For starters, he and his six-piece band were enjoying themselves immensely on their “Dive Bar” tour, marrying stadium precision with beer joint enthusiasm while smushed onto a cramped stage whose backdrop promised to deliver “The Best Damn Country in the Whole Tri-State Area.”

It’s safe to say they lived up to that billing.

Playing to a room packed with ready-to-get-rowdy fans who had won tickets through local country station WXTU-FM (92.5), the show began with “All Day Long” from Brooks’ forthcoming album, Fun, a song with beer, a jukebox, and other country tropes in its get-the-party-started arsenal.

Since July, Brooks has been playing occasional minuscule venue shows to promote “Dive Bar,” his hit duet with Blake Shelton that celebrates the down-and-dirty honky-tonk aesthetic of shot and beer joints “that are the safest of the places that a broken heart can hide.”

“Dive Bar” and its double-entendre underwater jokiness (“You’re not the only loved and lost and lonely one who’s ever swum against the tide,” Brooks sang Monday) is more than a blue-collar novelty that consciously recalls his ’90s man-of-the-people hit, “Friends in Low Places.” (That song, the penultimate one of the night, was prefaced by a couple of other hard-to-avoid singalongs: Billy Joel’s “Piano Man” and Don McLean’s “American Pie.”)

“Dive Bar” and its tour — which has the same name as Lady Gaga’s in 2016 — partners with country stations like XTU, which are important allies to Brooks, since he has not let his music be heard on dominant streaming services Spotify and Apple Music. (You can hear him on Amazon Music Unlimited.)

Shows that happen in spaces many times smaller than an artist is capable of playing are not only a thrill for the lucky ticket-holders, they’re also good business, a time-honored strategy for building buzz.

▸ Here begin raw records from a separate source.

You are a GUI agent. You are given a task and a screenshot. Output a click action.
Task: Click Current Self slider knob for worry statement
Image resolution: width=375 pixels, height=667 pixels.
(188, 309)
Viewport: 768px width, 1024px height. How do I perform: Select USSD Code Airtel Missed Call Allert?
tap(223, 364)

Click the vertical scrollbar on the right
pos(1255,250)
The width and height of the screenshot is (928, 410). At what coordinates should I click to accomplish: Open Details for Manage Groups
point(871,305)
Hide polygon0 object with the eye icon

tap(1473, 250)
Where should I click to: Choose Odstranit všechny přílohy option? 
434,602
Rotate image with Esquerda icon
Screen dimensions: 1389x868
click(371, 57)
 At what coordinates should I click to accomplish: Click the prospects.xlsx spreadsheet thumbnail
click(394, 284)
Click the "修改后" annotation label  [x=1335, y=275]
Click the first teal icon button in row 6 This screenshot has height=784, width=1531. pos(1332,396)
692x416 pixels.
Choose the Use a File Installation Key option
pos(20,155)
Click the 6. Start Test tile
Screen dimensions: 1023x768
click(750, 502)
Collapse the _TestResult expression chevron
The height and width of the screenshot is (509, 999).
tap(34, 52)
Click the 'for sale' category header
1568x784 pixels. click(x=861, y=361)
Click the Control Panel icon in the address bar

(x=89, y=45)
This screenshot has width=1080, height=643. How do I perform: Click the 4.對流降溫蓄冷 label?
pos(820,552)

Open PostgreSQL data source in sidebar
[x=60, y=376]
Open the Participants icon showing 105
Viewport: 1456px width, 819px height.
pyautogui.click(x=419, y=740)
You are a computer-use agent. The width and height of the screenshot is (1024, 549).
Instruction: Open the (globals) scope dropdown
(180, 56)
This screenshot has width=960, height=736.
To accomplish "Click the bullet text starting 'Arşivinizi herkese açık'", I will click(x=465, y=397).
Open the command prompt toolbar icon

And it’s a particularly popular one in the Philadelphia area this week, with Madonna, usually an arena headliner, starting a four-show run at the Met on Saturday.

Brooks’ Burlington County gig was supposed to be one of two on Monday, but his plans to hop on a plane and do a second show in Foxboro, Mass., were nixed by nasty weather.

There’s no telling whether not having to run off and play another show 300 miles away — a rather insane plan even were the weather ideal — made Brooks’ set that much more relaxed. Brooks is such a pro that he probably would have been just as all-in on his performance if he had to play three times on Monday.

But in any case, the energy throughout the 80-minute set was high. And aside from a few overwrought numbers like “That Summer” and “Standing Outside the Fire,” the show leaned in hard on the swinging honky tonk like “Two of a Kind (Workin’ on a Full House)” that’s a Brooks strong point, while not stinting on big hit ballads like the closing tearjerker, “The Dance.”

Jahna Michal (center), of Atlantic City, stands in line holding a Garth Brooks cutout head outside Prospectors Grille & Saloon in Mount Laurel.
JOSE F. MORENO / Staff Photographer
Jahna Michal (center), of Atlantic City, stands in line holding a Garth Brooks cutout head outside Prospectors Grille & Saloon in Mount Laurel.

Always an over-the-top showman, Brooks’ crowd-pleasing persona was in play without the need of stadium-size gestures. He gobbled up some M&Ms given to him by a fan (“I didn’t eat dinner before the show”), signed a man’s detachable prosthetic foot, and threw in a number of covers he used to play when he wasn’t doing dive bars by choice.

Those included the Nitty Gritty Dirt Band’s “Fishin’ in the Dark” and the show’s highlight, a take on George Strait’s “Amarillo by Morning” that paired him with fiddle player Jimmy Mattingly, who, like all the members of Brooks’ veteran band, received a warm and gracious introduction and ovation.

Remembering performing “Amarillo” back when he was an unknown enamored of Strait, Brooks said, “This all started in a place called Willie’s Saloon in Stillwater, Okla., just wanting to be someone else.”

Later, he thanked the crowd for sticking with him once he became Garth Brooks and “for remembering my music, and treating it with so much respect.”